Work order 1:
Answer these questions from the methods text below:
(a) What was used to determine the suture line in OLVP?
(b) How much 11C-acetate was given intravenously, and over how long?
(c) In the 5-point scoring system, what score stands for absent tracer uptake?
Work order 2: Reproduce the part of the methods text below between "Measurement of oxidative" and "of each other.", inclusive, without changing it.

Supplied text:
_ _ _
OLVP is an SVR that we previously developed (Fig. 1A). In patients undergoing OLVP, the left ventricle was incised from the apex basally to the diagonal artery along the left anterior descending artery at a distance of 1 or 2 cm. The lateral margin was then folded and sutured to the interventricular septum with interrupted mattress and continuous sutures using felt strips. The suture line was determined using intraventricular sizers. After suturing the lateral margin, the septal margin was then sutured onto the lateral wall over the previous suture line in ICM patients or over the free LV wall in DCM patients, resulting in the overlap of myocardial walls in the anteroseptal lesion. This procedure has advantages such as preserving cardiac muscle and the circumflex coronary artery without resection of the left ventricle compared with traditional SVR. More importantly, this technique can alter the dilated spherical left ventricle to the appropriate elliptical shape (4,5,12).
MCR is mitral annuloplasty that includes papillary muscle approximation and papillary muscle suspension, which is effective in treating mitral regurgitation caused by tethering of mitral leaflets (Fig. 1B). Papillary muscle approximation has been already proven to be an effective procedure to reduce the tethering of the mitral leaflets and to suspend the tips of papillary muscles from mitral annulus, helping to prevent future deterioration of tethering (4,5,12).
Measurement of oxidative metabolism by 11C-acetate PET and echocardiographic studies were performed in all patients before and 1 month after surgery. All patients underwent 11C-acetate PET scan and echocardiography within a week of each other.
Myocardial oxidative metabolism by 11C-acetate PET
PET was performed using a whole-body scanner (ECAT/EXACT HR+, Siemens/CTI, Knoxville, Tennessee). A total of 740 MBq of 11C-acetate was administered intravenously for 60 s under resting conditions, and dynamic PET was performed (10 × 10 s, 1 × 60 s, 5 × 100 s, 3 × 180 s, 2 × 300 s). PET data analysis was performed using dedicated software (9). The images were iteratively reconstructed and resliced along the short axis. Blood pressure and heart rate were monitored during PET to calculate a rate-pressure product.
To compute a semiquantitative summed rest perfusion score of 11C-acetate perfusion imaging in the early phase (5 min), a standard 17-segment, 5-point scoring system (0 = normal uptake, 1 = mild defect, 2 = moderate defect, 3 = severe defect, and 4 = absent tracer uptake) was used.
_ _ _
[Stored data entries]
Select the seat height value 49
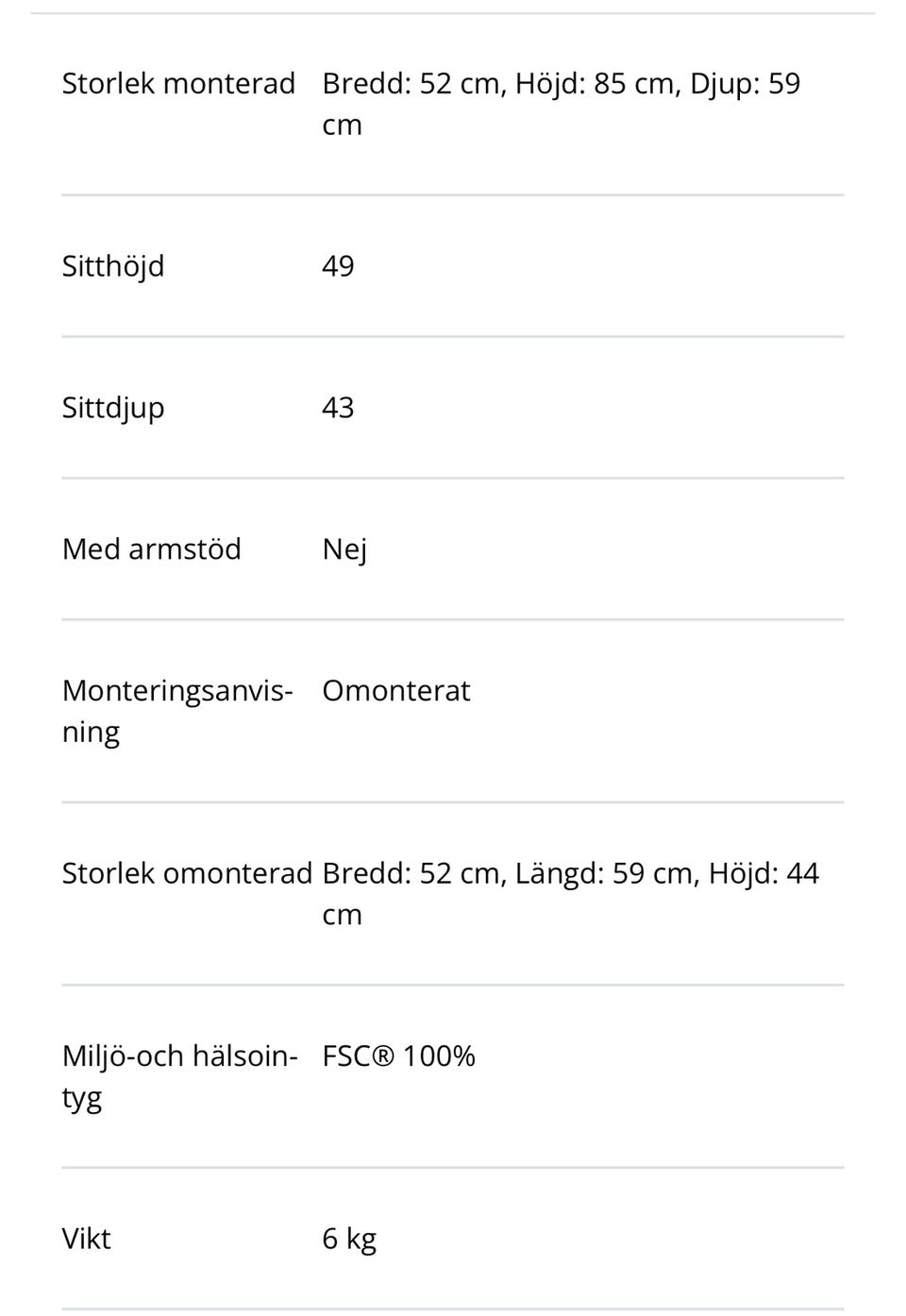This screenshot has height=1316, width=906. tap(338, 265)
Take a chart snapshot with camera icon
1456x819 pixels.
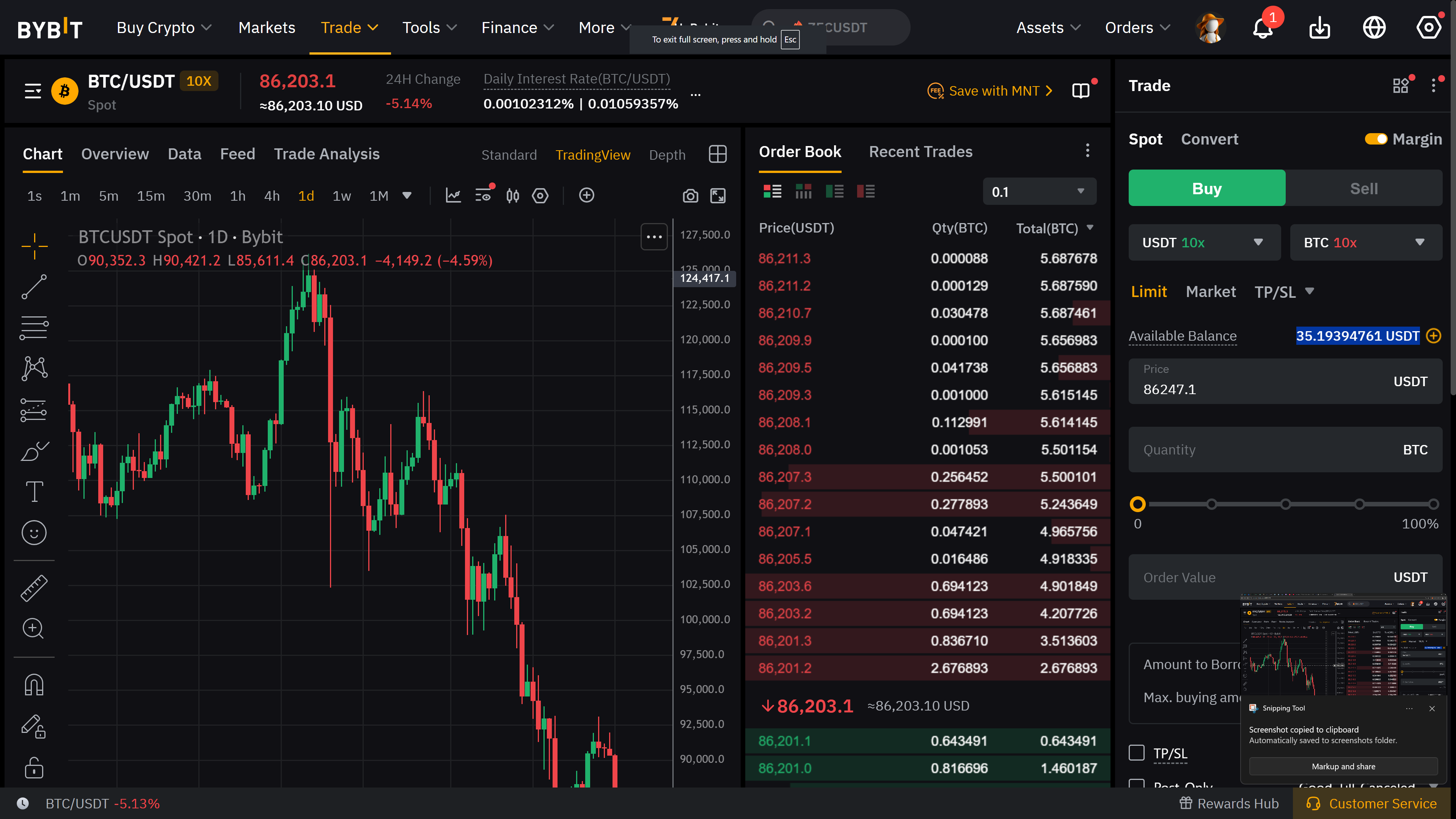tap(690, 196)
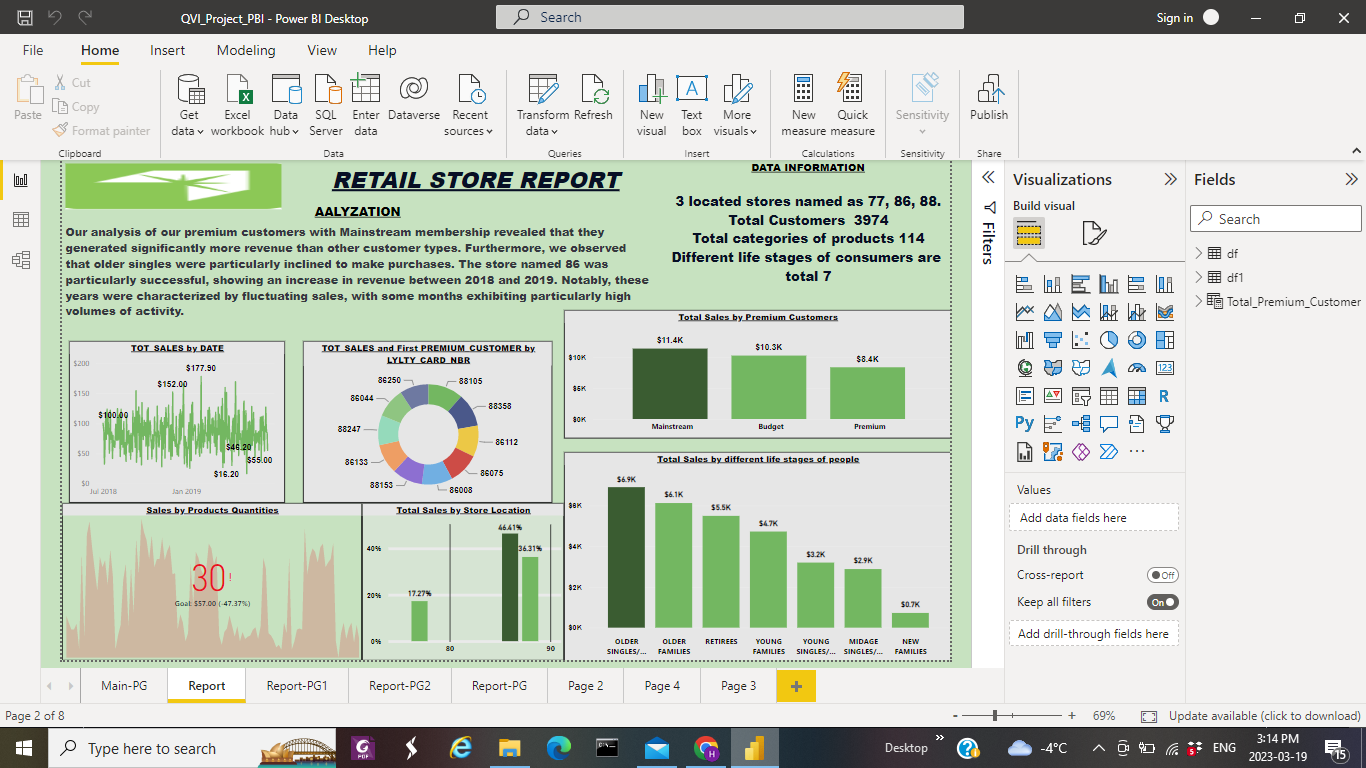The width and height of the screenshot is (1366, 768).
Task: Toggle Cross-report drill through on
Action: [1163, 575]

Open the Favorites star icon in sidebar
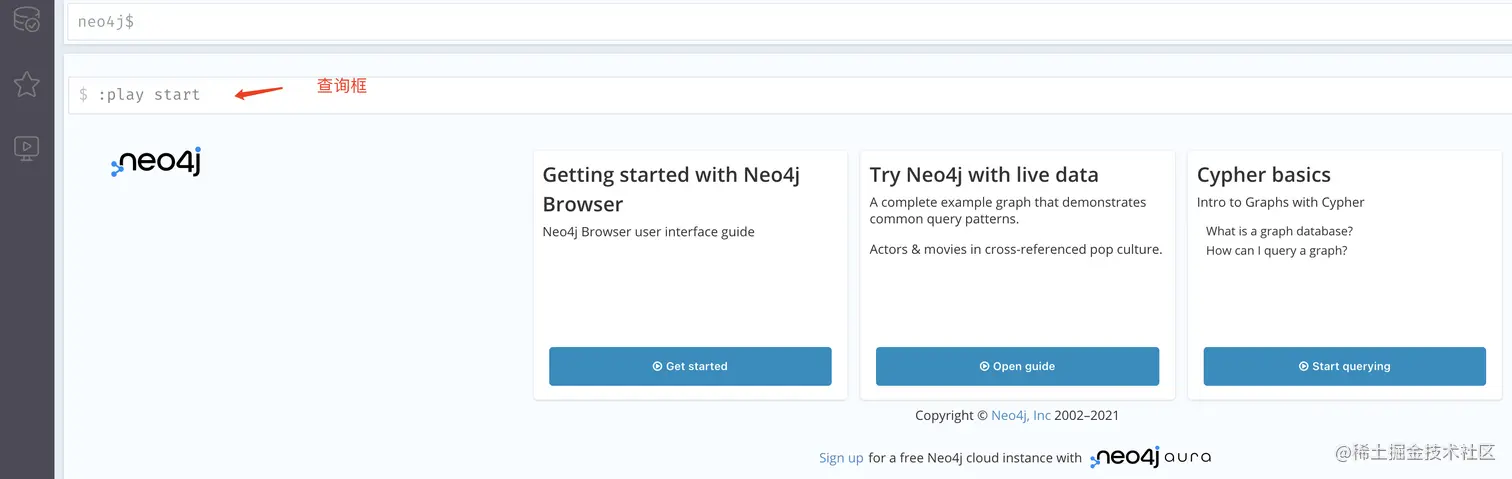coord(27,84)
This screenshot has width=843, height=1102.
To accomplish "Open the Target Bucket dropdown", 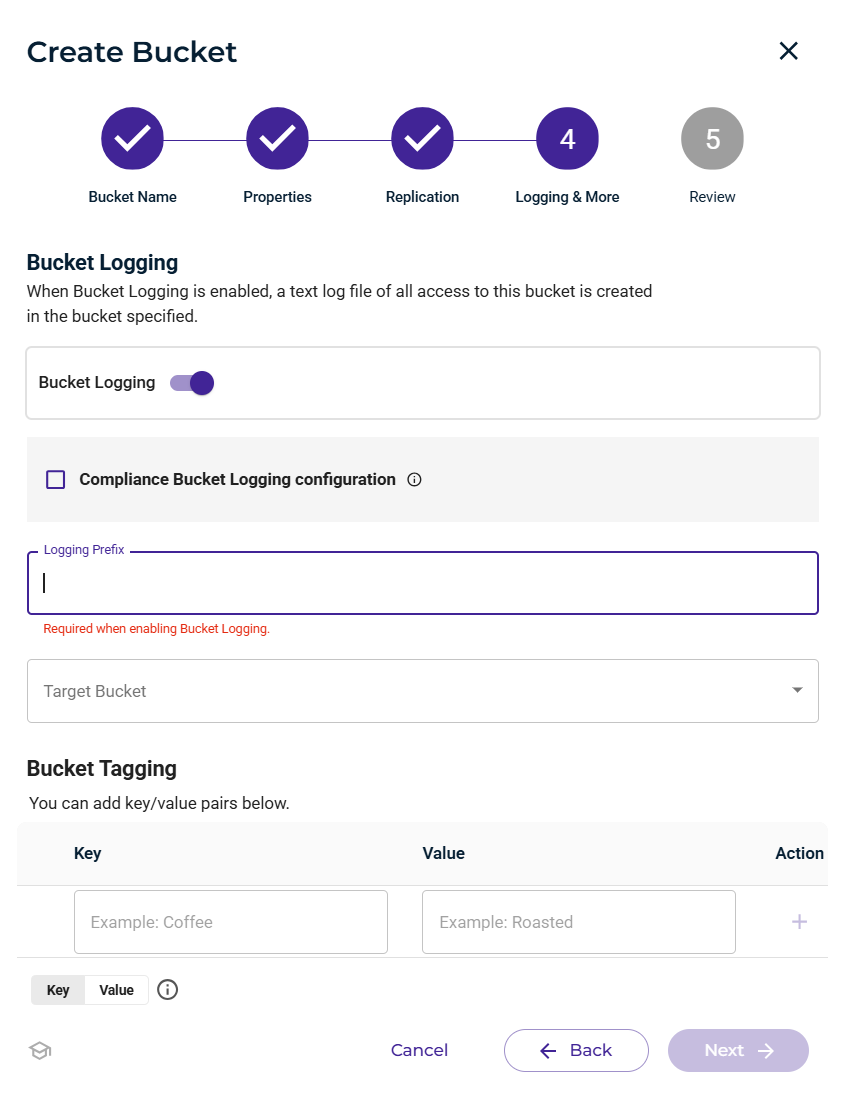I will tap(423, 691).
_ _ _
Your response 1:
(a) Intraventricular sizers.
(b) 740 MBq, given over 60 s.
(c) 4.

Your response 2:
Measurement of oxidative metabolism by 11C-acetate PET and echocardiographic studies were performed in all patients before and 1 month after surgery. All patients underwent 11C-acetate PET scan and echocardiography within a week of each other.